Figure 1.1: Large margin classification of the iris dataset.

The two (2) classes can easily and clearly separated with a straight line .

This means the data is linearly separable .

The left plot shows the decision boundaries of three (3) possible linear classifiers. The model whose decision boundary is represented by the dashed line ( - - ) is so bad it does not even separate the classes properly.

The other two (2) models work perfectly on this training set, but their decision boundaries come so close to the instances that these models will probably NOT perform as well on new instances.

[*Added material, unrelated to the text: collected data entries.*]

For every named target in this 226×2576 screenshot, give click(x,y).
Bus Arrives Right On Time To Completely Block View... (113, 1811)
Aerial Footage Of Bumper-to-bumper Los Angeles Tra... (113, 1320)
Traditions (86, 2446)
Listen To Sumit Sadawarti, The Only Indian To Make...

In contrast, the black solid line in the plot on the right represents the decision boundary of an SVM classifier . This line not only separates the two classes but also stays as far away from the closest training instances as possible. Think of an SVM classifier as fitting the widest possible street, which in the plot is represented by the parallel dashed lines, between the classes.

This is called large margin classification .

Information : Margin Classifier

A classifier which is able to give an associated distance from the decision boundary for each example. For instance, if a linear classifier is used, the distance of an example from the separating hyperplane is the margin of that example.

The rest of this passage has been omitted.